I suspect that the San Diego Super Yeast will have some similar characteristics


----------



## Murcluf (21/9/11)

Currently trying to rebirth some Pacman yeast from a bottle of this, massive slurry on the bottom of the bottle. I assume the bottle had been pasturised but not enough to kill the lot of them, slow process bring back the survivors but it's slowly coming together.


----------



## lespaul (22/9/11)

does look similar but it says super clean... makes me think the flavour wouldn't be the same as the Rogue. Would prefer to use the actual pacman yeast I think.

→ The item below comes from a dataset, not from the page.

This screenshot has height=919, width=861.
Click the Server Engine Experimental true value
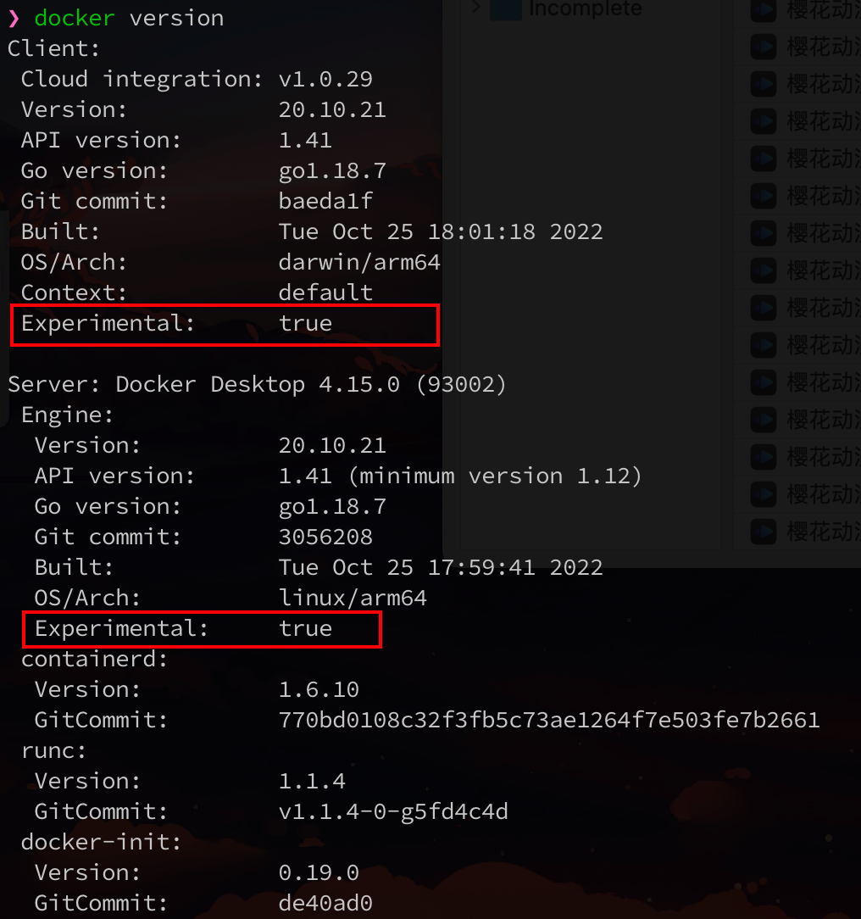point(305,628)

I know it was a seasonal release, but any chance they will release it again?


----------



## dj1984 (22/9/11)

lespaul said:


> does look similar but it says super clean... makes me think the flavour wouldn't be the same as the Rogue. Would prefer to use the actual pacman yeast I think.
> 
> I know it was a seasonal release, but any chance they will release it again?



Not within the next 3 months the new VSS yeasts are almost out


----------



## eric8 (22/9/11)

lespaul said:


> does look similar but it says super clean... makes me think the flavour wouldn't be the same as the Rogue. Would prefer to use the actual pacman yeast I think.
> 
> I know it was a seasonal release, but any chance they will release it again?


I think Eugene Track Town is an offshoot of Rogue


----------



## Wolfy (23/9/11)

Rexi said:


> Pretty sure Wolfy has some in his YEast library.


That I do (see below).


----------



## Murcluf (23/9/11)

lespaul said:


> does look similar but it says super clean... makes me think the flavour wouldn't be the same as the Rogue. Would prefer to use the actual pacman yeast I think.
> 
> I know it was a seasonal release, but any chance they will release it again?


When I spoke to the Wyeast boys at ANHC last year I asked the same question and was told no, it was a one off. With the yeast being rouges proprietary yeast they were only able to contract a single release and because of that they couldn't release it again, or something like that.

Eugene City Brewery is Rouge's and the beers are made with Pacman

Rebirthing it from the bottle is slow but it's getting there


----------